No anchor — without a section index, the agent re-reads the same chapters in every session.

The standard answer is "build a RAG pipeline." That's a ton of moving parts (embeddings, vector DB, chunking strategy, hybrid search, re-ranker) for a problem that, for most teams, just needs good Markdown.

doclens is the boring middle layer: PDFs in, navigable Markdown out. Every image gets an LLM-generated structured description embedded as an HTML comment — so grep finds it. An INDEX.md and per-doc TOC.md give agents stable entry points. A CLAUDE.md / AGENTS.md teaches the agent how to navigate.

No vector DB. No embeddings. No re-ranker. Just Markdown that an agent can read like source code.

What it actually produces

Drop a PDF into a folder. Run three commands.

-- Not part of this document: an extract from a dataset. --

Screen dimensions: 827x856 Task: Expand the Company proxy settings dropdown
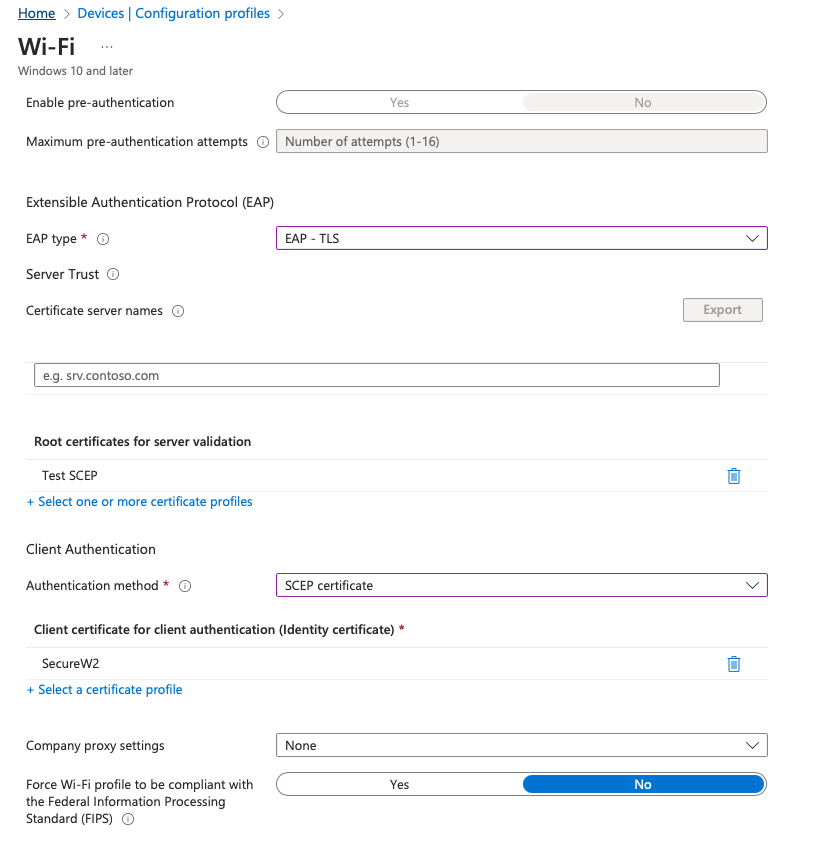click(522, 745)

Get this:

your-project/
├── EGVP_Fachkonzept_4-3-1.pdf       (the source — untouched)
├── INDEX.md                           ← entry point: title table, abstracts, deep-links
├── docs/
│   └── egvp-fachkonzept/
│       ├── document.md                ← full text, headers preserved, tables as Markdown
│       ├── TOC.md                     ← header outline with line anchors
│       ├── assets/image_*.png         ← every diagram, extracted as a file
│       ├── descriptions.json          ← SHA-256 cached image descriptions
│       └── meta.json                  ← page count, conversion time, source mtime
├── CLAUDE.md                          ← navigation rules for AI sessions
└── AGENTS.md                          ← same, for runtimes that prefer this filename

Inside document.md, every image looks like this:

![Figure 12](assets/image_0042.png)
<!-- DOCLENS_DESC_SHA=a1b2c3... -->
<!-- DOCLENS_DESC
Type: Sequence diagram
Summary: SAML-based Single Sign-On flow between Principal, SP and IdP.
Structured:
Actors: Principal (browser), Service Provider (SP), Identity Provider (IdP)
1) Principal → SP:  GET /resource
2) SP → Principal:  HTTP 302 redirect with SAMLRequest
3) Principal → IdP: SAMLRequest (HTTP-Redirect binding)
4) IdP ↔ Principal: authentication challenge
5) IdP → Principal: SAMLResponse + assertion
6) Principal → SP:  POST /assert with SAMLResponse
7) SP → Principal:  granted access to /resource
Uncertainties: Step 4 binding (form-post vs browser-native auth) not explicit.
-->

grep "SAMLResponse" now finds it. So does an agent.

Quick start

Prerequisites

Docker (Desktop, OrbStack, colima — anything with docker build / docker run)
Anthropic API key (console.anthropic.com) for the image-description step
ripgrep on host is optional (the search script falls back to grep)

30-second setup

# 1. Clone or init in your project
git clone https://github.com/Padrio/doclens.git
cd doclens
echo "ANTHROPIC_API_KEY=sk-ant-..." > .env

# 2. Drop your PDFs in (any number, any names)
cp ~/Downloads/*.pdf .

# 3. Run the pipeline (image is auto-pulled from ghcr.io on first run)
./scripts/doclens.sh all             # convert + describe + index

That's it. Open INDEX.md, point your agent at it.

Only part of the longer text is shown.